Task details
Can you lay out every row below as a JSON list of strings, with one string per line and no blank lines?

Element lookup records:
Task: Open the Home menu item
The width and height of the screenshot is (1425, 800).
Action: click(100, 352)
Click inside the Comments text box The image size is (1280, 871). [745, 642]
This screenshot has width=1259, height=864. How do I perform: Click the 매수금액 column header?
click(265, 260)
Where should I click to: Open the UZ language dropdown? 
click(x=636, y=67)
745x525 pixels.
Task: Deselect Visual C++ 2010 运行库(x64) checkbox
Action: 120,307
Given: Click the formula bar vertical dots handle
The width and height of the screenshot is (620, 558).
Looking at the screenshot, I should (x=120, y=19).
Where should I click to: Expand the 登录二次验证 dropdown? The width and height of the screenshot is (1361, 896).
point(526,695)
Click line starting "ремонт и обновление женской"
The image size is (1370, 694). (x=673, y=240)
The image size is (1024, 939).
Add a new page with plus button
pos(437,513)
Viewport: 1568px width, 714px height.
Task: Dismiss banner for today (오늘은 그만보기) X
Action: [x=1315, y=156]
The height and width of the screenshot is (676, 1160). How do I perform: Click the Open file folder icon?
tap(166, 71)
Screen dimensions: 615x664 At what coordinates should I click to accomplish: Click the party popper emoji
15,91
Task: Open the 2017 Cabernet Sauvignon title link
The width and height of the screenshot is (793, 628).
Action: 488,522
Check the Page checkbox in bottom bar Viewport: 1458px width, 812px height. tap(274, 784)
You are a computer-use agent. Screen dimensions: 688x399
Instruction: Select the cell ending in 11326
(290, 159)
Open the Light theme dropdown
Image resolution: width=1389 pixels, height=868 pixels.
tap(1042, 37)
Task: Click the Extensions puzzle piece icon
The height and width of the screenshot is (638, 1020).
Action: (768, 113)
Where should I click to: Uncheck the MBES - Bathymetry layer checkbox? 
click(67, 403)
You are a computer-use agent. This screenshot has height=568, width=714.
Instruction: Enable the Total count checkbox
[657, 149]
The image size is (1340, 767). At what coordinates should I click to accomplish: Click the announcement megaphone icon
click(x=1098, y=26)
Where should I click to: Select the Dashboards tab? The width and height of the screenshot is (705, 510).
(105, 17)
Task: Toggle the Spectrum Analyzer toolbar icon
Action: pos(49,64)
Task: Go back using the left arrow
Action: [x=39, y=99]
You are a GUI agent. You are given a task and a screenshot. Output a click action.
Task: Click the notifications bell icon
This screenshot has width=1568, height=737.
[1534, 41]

Written solution
[
  "Task: Open the Home menu item",
  "The width and height of the screenshot is (1425, 800).",
  "Action: click(100, 352)",
  "Click inside the Comments text box The image size is (1280, 871). [745, 642]",
  "This screenshot has width=1259, height=864. How do I perform: Click the 매수금액 column header?",
  "click(265, 260)",
  "Where should I click to: Open the UZ language dropdown? ",
  "click(x=636, y=67)",
  "745x525 pixels.",
  "Task: Deselect Visual C++ 2010 运行库(x64) checkbox",
  "Action: 120,307",
  "Given: Click the formula bar vertical dots handle",
  "The width and height of the screenshot is (620, 558).",
  "Looking at the screenshot, I should (x=120, y=19).",
  "Where should I click to: Expand the 登录二次验证 dropdown? The width and height of the screenshot is (1361, 896).",
  "point(526,695)",
  "Click line starting \"ремонт и обновление женской\"",
  "The image size is (1370, 694). (x=673, y=240)",
  "The image size is (1024, 939).",
  "Add a new page with plus button",
  "pos(437,513)",
  "Viewport: 1568px width, 714px height.",
  "Task: Dismiss banner for today (오늘은 그만보기) X",
  "Action: [x=1315, y=156]",
  "The height and width of the screenshot is (676, 1160). How do I perform: Click the Open file folder icon?",
  "tap(166, 71)",
  "Screen dimensions: 615x664 At what coordinates should I click to accomplish: Click the party popper emoji",
  "15,91",
  "Task: Open the 2017 Cabernet Sauvignon title link",
  "The width and height of the screenshot is (793, 628).",
  "Action: 488,522",
  "Check the Page checkbox in bottom bar Viewport: 1458px width, 812px height. tap(274, 784)",
  "You are a computer-use agent. Screen dimensions: 688x399",
  "Instruction: Select the cell ending in 11326",
  "(290, 159)",
  "Open the Light theme dropdown",
  "Image resolution: width=1389 pixels, height=868 pixels.",
  "tap(1042, 37)",
  "Task: Click the Extensions puzzle piece icon",
  "The height and width of the screenshot is (638, 1020).",
  "Action: (768, 113)",
  "Where should I click to: Uncheck the MBES - Bathymetry layer checkbox? ",
  "click(67, 403)",
  "You are a computer-use agent. This screenshot has height=568, width=714.",
  "Instruction: Enable the Total count checkbox",
  "[657, 149]",
  "The image size is (1340, 767). At what coordinates should I click to accomplish: Click the announcement megaphone icon",
  "click(x=1098, y=26)",
  "Where should I click to: Select the Dashboards tab? The width and height of the screenshot is (705, 510).",
  "(105, 17)",
  "Task: Toggle the Spectrum Analyzer toolbar icon",
  "Action: pos(49,64)",
  "Task: Go back using the left arrow",
  "Action: [x=39, y=99]",
  "You are a GUI agent. You are given a task and a screenshot. Output a click action.",
  "Task: Click the notifications bell icon",
  "This screenshot has width=1568, height=737.",
  "[1534, 41]"
]